Definition of terms:

Grow: One generation of a single constituent architectural element, this element 'grows' abstractly by duplicating itself and moving in any number of directions.

Decay: The resistance to growth, can also be seen as temporarily dormant, not activated by other adjacent objects.

Single Aggregate: A unit having all three architectural elements, structure, envelope, circulation.

Regular Polygon: Either a concave, or convex polygon, not regular in the geometric definition of having the properties of equilateral and

equidistant.

Dangling Polygon: A non-regular polygon which draws over itself one or more times.

Crossing Polygon: A semi-regular polygon which subsequently looks like two or more polygons, in which the lines cross.

Skeleton Case: An instantiation of the current state of a set of points. Whereby the exact position is not recorded only relationships are recorded.

Filter: Any number of algorithms to search and select through some type of object set.

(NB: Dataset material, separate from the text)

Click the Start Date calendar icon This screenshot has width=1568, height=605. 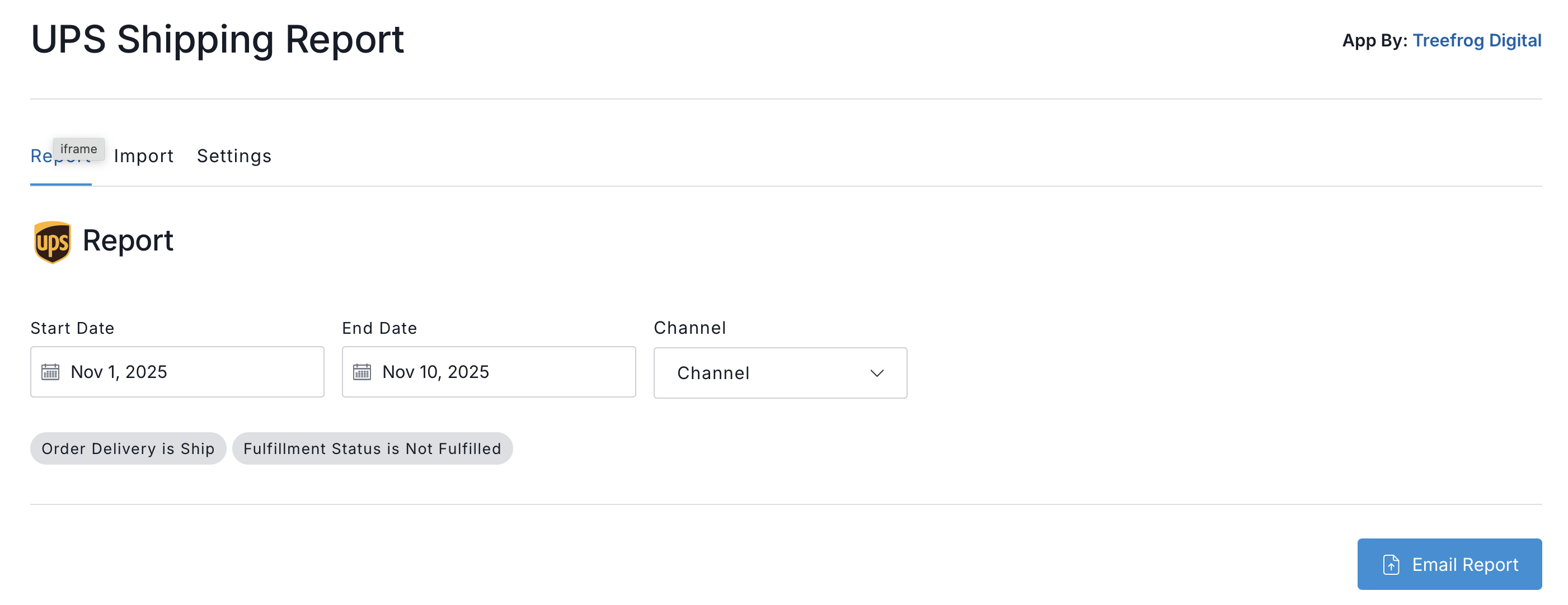[x=50, y=371]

Line: A wall, with two points.

Point: The smallest base object of individual architectural elements.

U,D,S,P: The convention for drawing boundaries--representing Up, Down, Straight, Pass, in reference to connecting two points.

Algorithm: Any set of instructions; a procedural set of rules for the computer.

Pattern Match: In this case it is the matching of states rather than the matching of objects.

Center: The weighted center of a given set of points, derived through the averaging of all x-coordinates, and y-coordinates.

Field: The region in which development takes place.

Offset: A 2-dimension region derived from a one-dimensional line.